I thank anyone who tell me if there are any continuations without the use of trial and error.



Image

Uploaded with [url=http://www.calcudoku.org/im/forum/img_f16_t113_p923_i1.png]ImageShack.us[/url]


Besides I have the following multiple candidates:

b2=3,6,9; d2=1,3,6,9; e2=1,3,6,9; i2=1,3,6,9; h7=2,4,8; h8=1,4,8; g6=g7=g8=3,4,5,6,9;
g9=3,5,6,9. ( I begin to use the terminology of Clm ).

Of course I indicate the multiple candidates of each cell on account of the impossibility to include them in the puzzle.

Author:  clm  [ Mon Nov 21, 2011 11:05 pm ]
Post subject:  Re: Puzzle 9x9 20NOV11

jomapil wrote:
Here it is the puzzle where I arrived.
I thank anyone who tell me if there are any continuations without the use of trial and error.
...
Besides I have the following multiple candidates:

b2 = [3, 6, 9]; d2 = [1, 3, 6, 9]; e2 = [1, 3, 6, 9]; i2 = [1, 3, 6, 9]; h7 = [2, 4, 8]; h8 = [1, 4, 8]; g6-g7-g8 = [3, 4, 5, 6, 9]; g9 = [3, 5, 6, 9] ( I begin to use the terminology of Clm ).
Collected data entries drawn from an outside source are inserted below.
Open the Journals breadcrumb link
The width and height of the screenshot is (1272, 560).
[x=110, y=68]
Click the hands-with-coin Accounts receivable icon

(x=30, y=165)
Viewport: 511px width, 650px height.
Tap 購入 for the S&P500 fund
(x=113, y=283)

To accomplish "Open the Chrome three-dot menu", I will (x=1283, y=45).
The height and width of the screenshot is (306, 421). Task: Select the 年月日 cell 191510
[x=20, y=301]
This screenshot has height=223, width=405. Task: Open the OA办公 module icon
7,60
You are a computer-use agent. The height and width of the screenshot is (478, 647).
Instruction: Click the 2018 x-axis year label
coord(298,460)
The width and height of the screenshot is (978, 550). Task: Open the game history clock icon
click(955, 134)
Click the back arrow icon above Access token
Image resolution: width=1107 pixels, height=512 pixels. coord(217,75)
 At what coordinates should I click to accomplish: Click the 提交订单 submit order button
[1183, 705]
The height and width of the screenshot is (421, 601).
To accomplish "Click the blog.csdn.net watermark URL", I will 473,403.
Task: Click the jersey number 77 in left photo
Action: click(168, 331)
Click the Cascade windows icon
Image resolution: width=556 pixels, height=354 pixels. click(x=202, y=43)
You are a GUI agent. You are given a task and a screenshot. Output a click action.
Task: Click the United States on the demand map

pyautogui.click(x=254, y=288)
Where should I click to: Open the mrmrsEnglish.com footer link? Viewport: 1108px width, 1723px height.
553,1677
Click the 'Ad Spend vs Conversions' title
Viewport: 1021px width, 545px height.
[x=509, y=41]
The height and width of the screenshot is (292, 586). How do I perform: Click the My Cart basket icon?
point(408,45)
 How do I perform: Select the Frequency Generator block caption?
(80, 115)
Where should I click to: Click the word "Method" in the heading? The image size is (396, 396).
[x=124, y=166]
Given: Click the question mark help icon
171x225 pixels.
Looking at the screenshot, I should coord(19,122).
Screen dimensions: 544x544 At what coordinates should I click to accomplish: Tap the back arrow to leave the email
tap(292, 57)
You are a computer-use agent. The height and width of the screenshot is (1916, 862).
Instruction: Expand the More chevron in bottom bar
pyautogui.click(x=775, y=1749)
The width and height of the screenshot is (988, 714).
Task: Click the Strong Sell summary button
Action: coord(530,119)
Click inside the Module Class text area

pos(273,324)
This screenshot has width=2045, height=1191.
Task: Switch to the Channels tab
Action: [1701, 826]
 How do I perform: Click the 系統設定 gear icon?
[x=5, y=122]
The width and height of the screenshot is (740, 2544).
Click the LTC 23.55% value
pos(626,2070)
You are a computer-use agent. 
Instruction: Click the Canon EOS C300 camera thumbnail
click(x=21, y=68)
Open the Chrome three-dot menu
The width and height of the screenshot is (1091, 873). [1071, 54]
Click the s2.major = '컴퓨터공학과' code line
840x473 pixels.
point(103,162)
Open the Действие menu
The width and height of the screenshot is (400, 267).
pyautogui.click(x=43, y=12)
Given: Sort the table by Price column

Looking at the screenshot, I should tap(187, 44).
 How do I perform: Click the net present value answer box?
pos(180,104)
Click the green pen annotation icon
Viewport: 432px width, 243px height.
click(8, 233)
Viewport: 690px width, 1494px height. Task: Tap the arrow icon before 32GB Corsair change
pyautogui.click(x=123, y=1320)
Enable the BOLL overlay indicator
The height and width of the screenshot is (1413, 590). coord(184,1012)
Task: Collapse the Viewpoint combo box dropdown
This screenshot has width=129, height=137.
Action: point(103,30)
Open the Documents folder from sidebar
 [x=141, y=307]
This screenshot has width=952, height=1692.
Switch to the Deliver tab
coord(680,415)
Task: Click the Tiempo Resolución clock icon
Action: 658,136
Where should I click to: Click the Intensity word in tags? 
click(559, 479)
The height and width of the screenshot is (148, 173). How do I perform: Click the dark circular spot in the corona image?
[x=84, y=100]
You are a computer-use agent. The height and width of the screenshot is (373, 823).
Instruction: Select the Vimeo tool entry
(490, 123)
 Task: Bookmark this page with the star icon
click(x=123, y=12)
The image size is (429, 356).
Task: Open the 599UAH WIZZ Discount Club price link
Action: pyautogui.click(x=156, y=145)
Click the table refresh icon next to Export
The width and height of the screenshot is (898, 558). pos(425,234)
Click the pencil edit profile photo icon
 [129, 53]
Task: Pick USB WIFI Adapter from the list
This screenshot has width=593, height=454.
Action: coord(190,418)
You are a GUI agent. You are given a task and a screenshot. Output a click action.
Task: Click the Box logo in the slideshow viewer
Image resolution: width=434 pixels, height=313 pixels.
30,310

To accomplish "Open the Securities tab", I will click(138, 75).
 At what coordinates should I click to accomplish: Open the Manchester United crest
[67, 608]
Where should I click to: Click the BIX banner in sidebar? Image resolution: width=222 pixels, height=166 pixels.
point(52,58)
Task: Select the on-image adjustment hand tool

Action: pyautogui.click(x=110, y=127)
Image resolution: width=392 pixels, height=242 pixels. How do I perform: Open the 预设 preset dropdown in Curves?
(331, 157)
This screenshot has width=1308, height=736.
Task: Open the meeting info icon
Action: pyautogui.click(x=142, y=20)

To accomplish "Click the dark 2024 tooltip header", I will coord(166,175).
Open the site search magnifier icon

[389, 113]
Of course I indicate the multiple candidates of each cell on account of the impossibility to include them in the puzzle.


Thank you, and apologize for making small adjustments on the terminology introducing some spaces, square brackets, etc., also g6 = g7 = g8 would not be possible, see? ...
Now, the puzzle: To assign candidates you must depart from correct conclusions but this is not so in this case, your bolded diagram is wrong. Why did you take the decision of doing a5 = 3; a3-a4 = [5, 7]; a1 = 4; b1 = 1; d1 = 7? (in fact this assignment is wrong, see the solution). Why not a3-a4 = [3, 5]; a1 = 7; b1 = 4; d1 = 1; a5 = 4 which is the correct one?, I think you should revise your initial inferences; it's impossible to continue solving the puzzle and arrive to the valid solution if you depart from a wrong initial setting, right?.

Author:  jomapil  [ Tue Nov 22, 2011 9:01 am ]
Post subject:  Re: Puzzle 9x9 20NOV11

I'm sorry with my negligence. I abandoned the puzzle without to verify if it was correct. Even so the question maintains: IF, by hypothesis, those values were correct, what will be the next step?

With the terminology that I accept as very important as a uniformity between us, one must begin with the simplest.

I began with b2=3,6,9 ... according

" 6. If a cell may have several possibilities we write: b1 = 3, 5, 7 "

"11. If a cage must contain a already well defined numbers we say: “75x” (e1-f1-f2) = [3, 5, 5]"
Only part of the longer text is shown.